The park is also home to the white-naped mangabey (Cercocebus lunulatus), a slender, long-limbed primate that was recently elevated to be its own distinct species. And although it is critically endangered, it is doing better than the white-thighed colobus (Colobus vellerosus), which is also a critically endangered species and extremely rare in the park.
Reiko Matsuda Goodwin, Ph.D., a primate conservationist and adjunct professor of anthropology at Fordham, wants to know why.
“In other forests, large-bodied mangabeys are being hunted out. They are the favored food that the hunters go after, so they’re going extinct locally. Here, they’ve somehow managed to survive. What makes them abundant? We don’t have an answer yet,” she said.
In December, Matsuda Goodwin traveled to Comoé along with Sery Gonedelé Bi, Ph.D., assistant professor at Université Félix Houphouët-Boigny in Abidjan, Côte d’Ivoire, and Alec Baxt, a New York-based arborist, to conduct a systematic study on the viable population of the white-naped mangabey and the white-thighed colobus. By counting the number of individuals seen on camera and conducting surveys, researchers can estimate the size of their populations in the park.
Working with Juan Lapuente, the head of the Comoé Chimpanzee Conservation Project, the team installed 24 video cameras in the tree canopy at select locations in Comoé. Although Lapuente, who is a Ph.D. student at Universität Würzburg, Germany, has already learned a great deal about the mangabeys from cameras he installed at ground level, little was known about their life in the treetops.
“Mangabeys really have adapted to both terrestrial and arboreal habitats. That may be one reason why they are the first species in mixed-species situations that give a loud call whenever they see humans approaching. They do it before any other primate species. They are really good at being vigilant against predators,” said Matsuda Goodwin.

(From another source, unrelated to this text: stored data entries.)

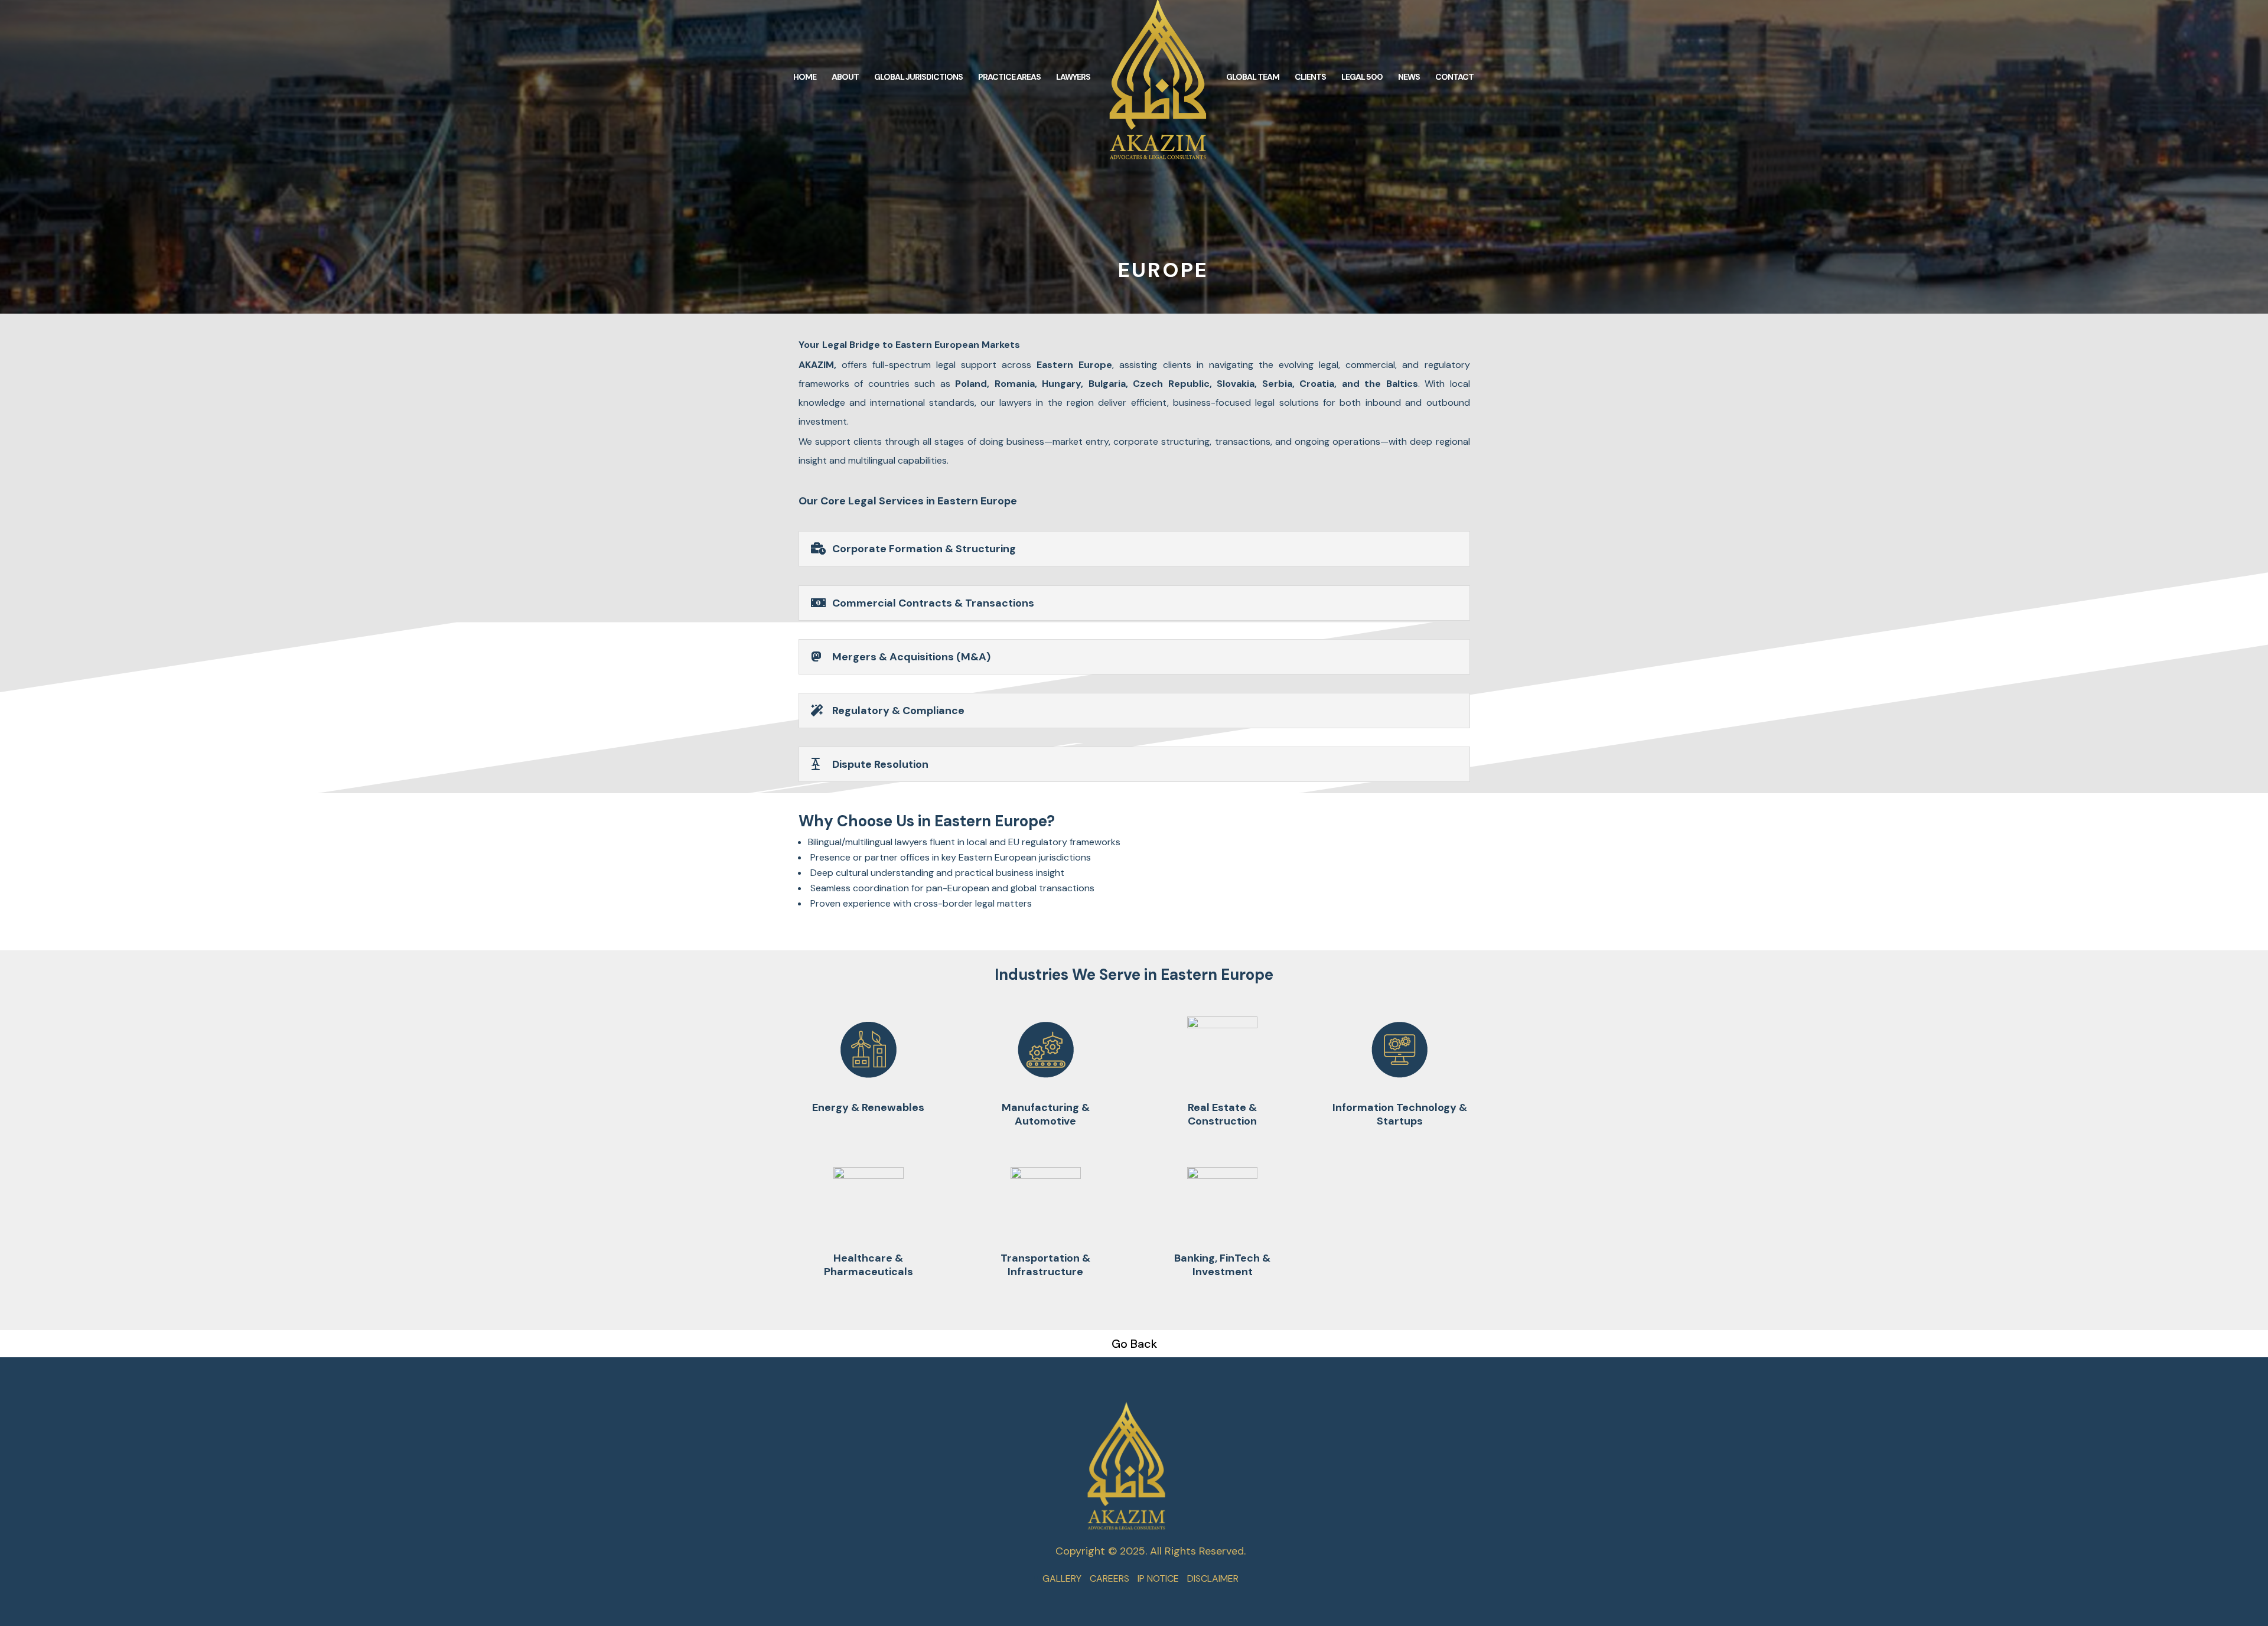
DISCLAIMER (1213, 1578)
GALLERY (1061, 1578)
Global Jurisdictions (918, 77)
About (845, 77)
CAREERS (1109, 1578)
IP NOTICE (1158, 1578)
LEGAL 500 (1362, 77)
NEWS (1409, 77)
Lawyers (1073, 77)
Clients (1310, 77)
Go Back (1134, 1343)
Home (804, 77)
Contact (1454, 77)
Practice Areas (1009, 77)
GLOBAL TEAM (1252, 77)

Underscoring how little is known about white-naped mangabeys, it was just two and a half years ago that researchers elevated them to the level of full species, distinct from the sooty mangabey (Cercocebus atys), which they’d previously been considered a part of. Since the cameras have been installed, footage has captured them carefully choosing ripe fruit, discarding fruit skins, sniffing scents that other animals appear to have marked, and engaging in various vocal behavior such as “contact calls,” “dispute calls,” and “loud calls” The latter call is called the “Chaku” call and is given by adult males. These calls sound similar but are different from those given by sooty mangabeys.
“When the white-naped mangabey was elevated to its own species, we realized that its populations were so scattered. There are only two populations that we know of in Ghana, and there are only maybe two or three populations in Côte d’Ivoire. The Comoé population is now known as the most important one,” Matsuda Goodwin said.
Matsuda Goodwin, who teaches courses such as Primate Ecology and Conservation, Introduction to Physical Anthropology, and Introduction to Human Variation at Fordham, is planning to return to Côte d’Ivoire in May to resume the field-work, which is supported by the Primate Partnership Fund, Primate Conservation, Inc., the Pro Natura Foundation Japan, Sherrill, Inc., and an anonymous donor.
As part of their visit, Baxt taught two local assistants from the Côte d’Ivoire village of Kakpin how to use professional climbing equipment so they can safely service the cameras when they need new batteries or memory cards.
“Most of the time, the canopy is inaccessible to researchers, so the fact that they’re able to now climb up using secure, modern, nondestructive equipment is really opening up a new window for all sorts of different kinds of canopy research,” Matsuda Goodwin said.